Hube Wagner
- Wagner playing at Pitt in 1913

Profile
- Position: End

Personal information
- Born: January 5, 1891 Monaca, Pennsylvania, U.S.
- Died: March 1979 (aged 88) Pittsburgh, Pennsylvania, U.S.

Career information
- High school: Monaca (PA)
- College: Pittsburgh

Career history
- Canton Bulldogs (1915);
- College Football Hall of Fame

= Hube Wagner =

American football player (1891–1979)

J. Huber "Hube" Wagner (January 5, 1891 – March 1979) was an American football player who played college football at the University of Pittsburgh from 1910 until 1913 before becoming a prominent surgeon in Pittsburgh, Pennsylvania.

==Formative years==
While still a student at Monaca High School, Wagner was hailed by the media for being one of Pennsylvania's most versatile football players. He then made the varsity squad as a freshman at the University of Pittsburgh, where he was an end player. That season Pitt posted a 9–0 record. Although Wagner was primarily used as an end at Pitt moving forward, Pitt's coach Joe Thompson developed him into a utility player, using him at every other position except quarterback. In 1913, Wagner captained the Pitt team and received All-American honors.

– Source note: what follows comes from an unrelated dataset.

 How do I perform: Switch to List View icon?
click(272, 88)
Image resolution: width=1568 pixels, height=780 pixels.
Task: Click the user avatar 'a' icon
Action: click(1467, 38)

In 1915, he was recruited by Jack Cusack, the manager of the Canton Bulldogs to play for the Bulldogs against their rivals the Massillon Tigers.

==Medical career==
After graduation, Wagner became a prominent surgeon in Pittsburgh, treating patients until his retirement in 1975. He also served twelve years on the University of Pittsburgh's board of trustees.

==Awards and other honors==
Wagner was elected to the College Football Hall of Fame in 1973.